03、Look Forward to the Future

Looking forward to the future, more and more innovative therapies in the field of gene editing/base editing will enter the clinic. The first pipeline of Correctseq will be IND application stage in the middle of 2023, and human trials will be conducted by the end of 2023. We are honored to be part of this transformative breakthrough in human medical development.

As time goes on, we also believe that gene editing/base editing therapy will become more and more mature, and national regulators, doctors and patients will have a more comprehensive understanding of gene editing/base editing therapy, including the principle, effect and safety, and will be more receptive to it.

§  In 3-5 years, the first base editing drug is expected to be approval.

The mission of Correctseq is to use innovative base editing technology to help people with severe disease. In the next 3-5 years, we expect the first base editing drug to be approval, helping people with genetic diseases and rare diseases. In addition, our pipeline through cell editing and direct injection for non-hereditary diseases and common diseases will gradually enter the IND application stage.

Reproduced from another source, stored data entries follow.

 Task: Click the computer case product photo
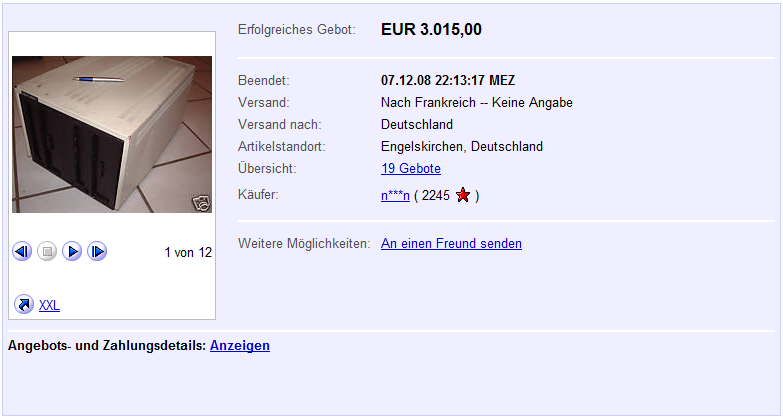[x=112, y=134]
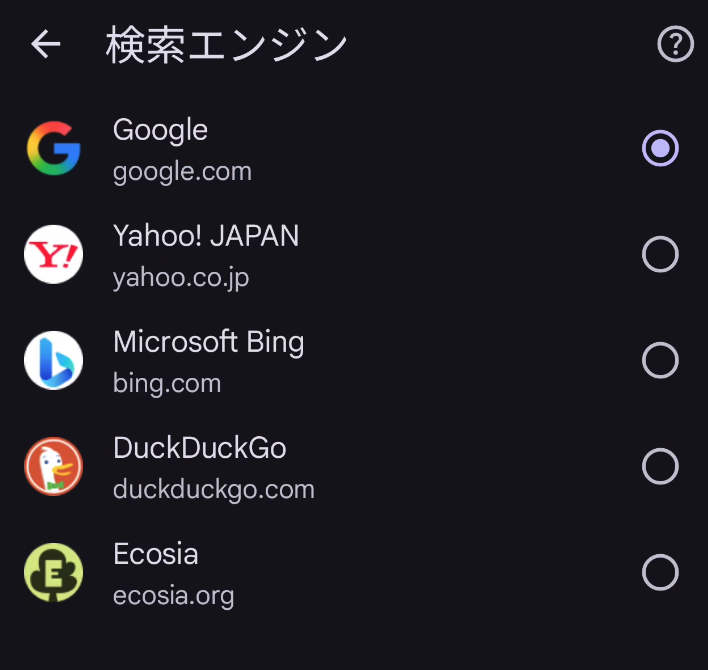Click the Microsoft Bing logo icon
The height and width of the screenshot is (670, 708).
(x=53, y=360)
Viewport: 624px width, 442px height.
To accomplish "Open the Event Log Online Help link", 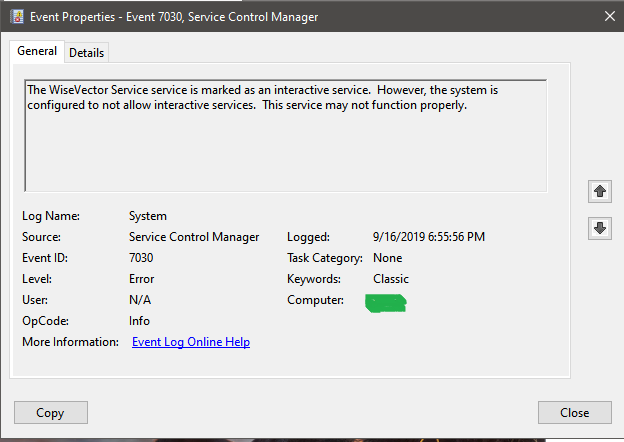I will (x=191, y=342).
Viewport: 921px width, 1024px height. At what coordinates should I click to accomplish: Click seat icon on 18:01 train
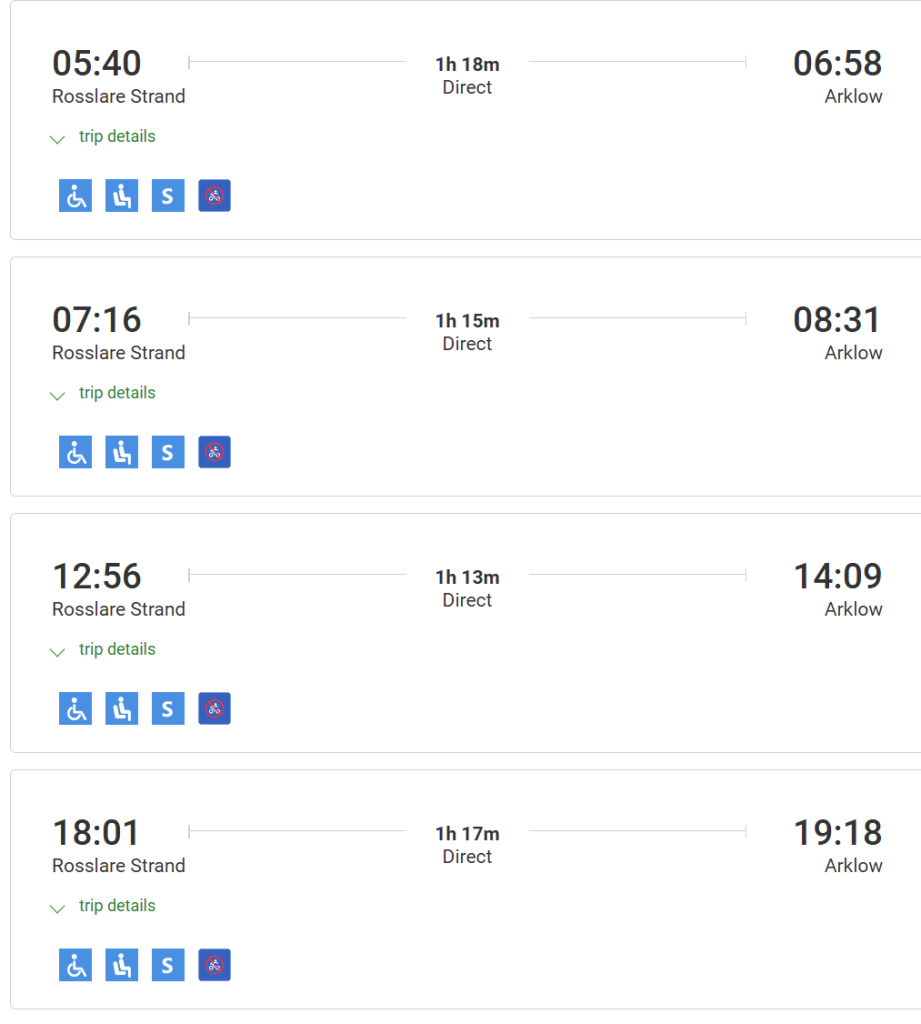point(121,965)

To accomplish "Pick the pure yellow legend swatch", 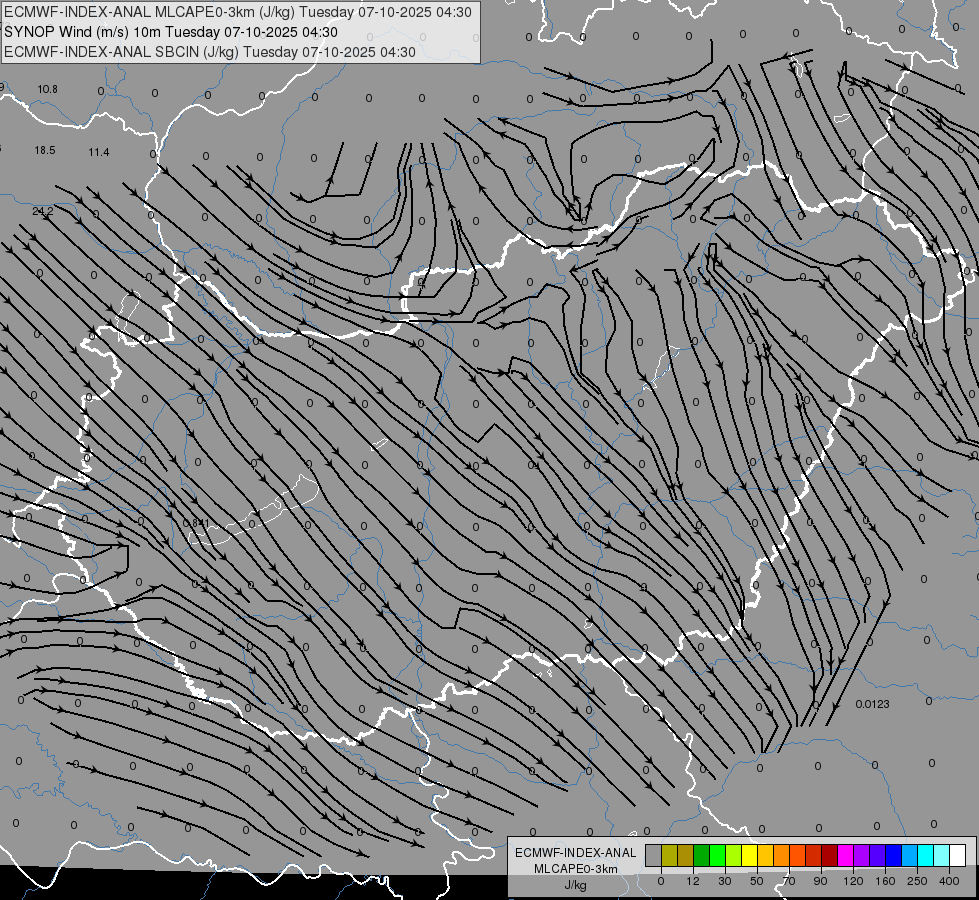I will click(x=749, y=855).
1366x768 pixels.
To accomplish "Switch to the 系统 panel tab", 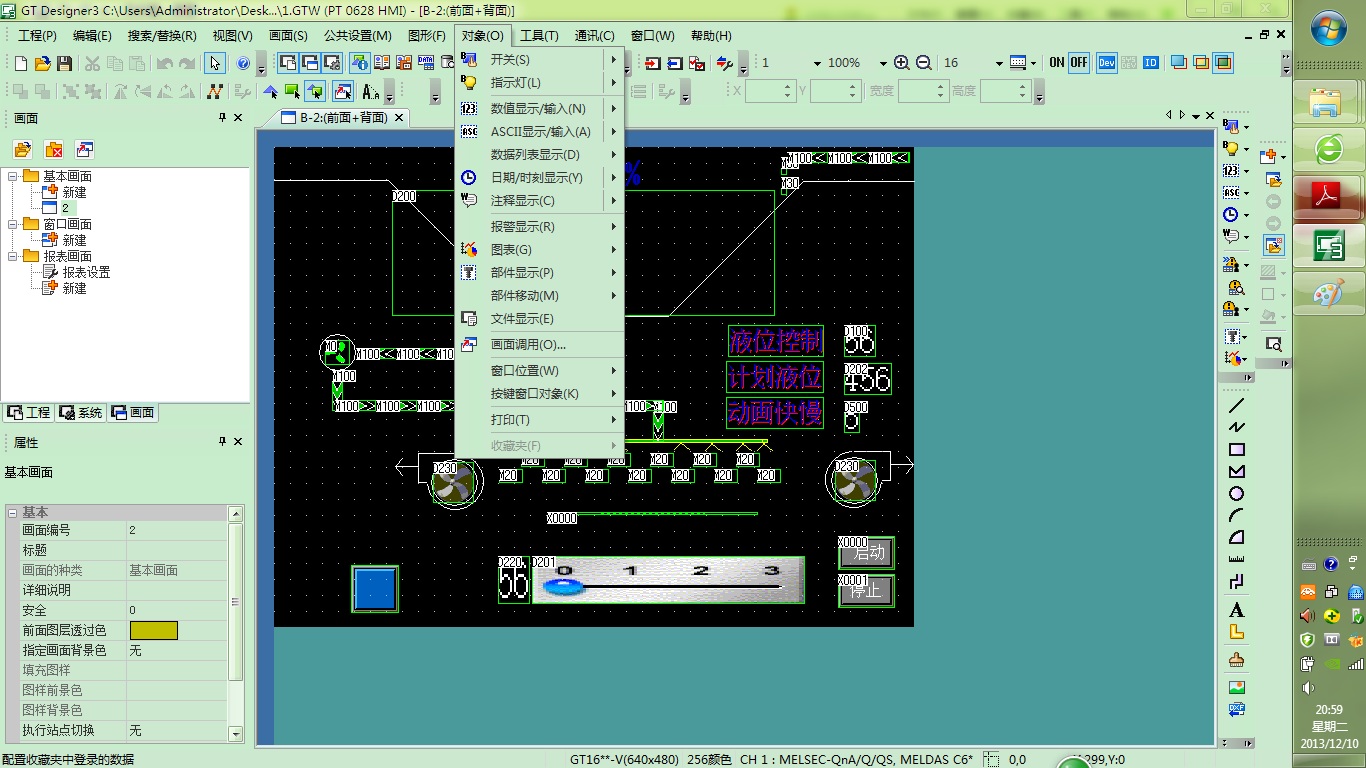I will click(81, 412).
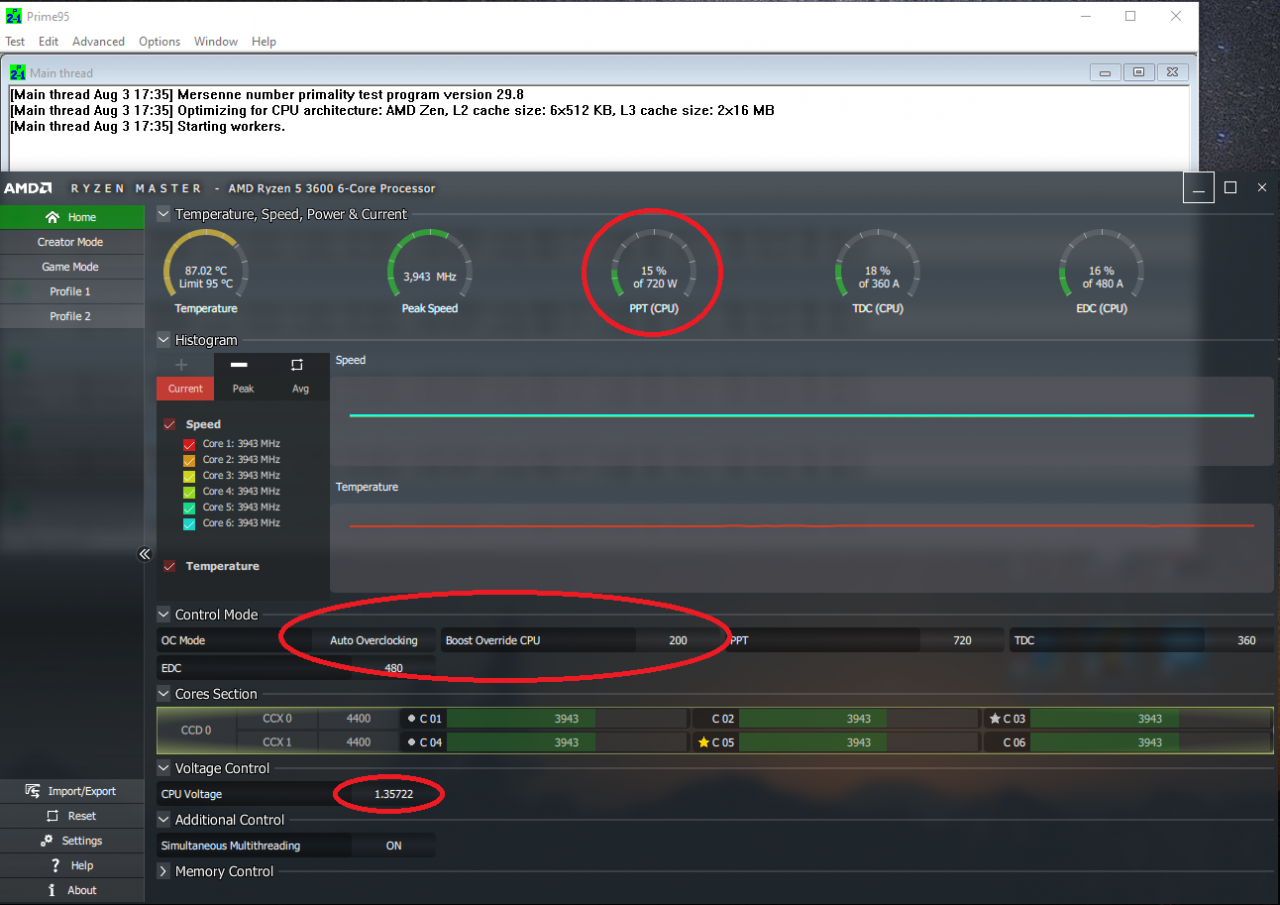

Meanwhile, we hope to share base editing technology with more partners. We can help our partners develop new pipelines and replace existing ones for targets and diseases that are not yet covered by Correctseq. For the pre-IND and IND pipeline that Correctseq has already laid out, we expect to collaborate with our partners to promote the new drugs to the clinic and market in different countries and regions at the same time. Correctseq has developed and patented many new drug targets for different diseases, such as hematological diseases, tumor immunity, infectious diseases and metabolic diseases, which involve the patients from millions to hundreds of millions. We hope to cooperate with various innovative pharmaceutical companies from different therapeutic fields, so that innovative base editing therapies can be more widely used.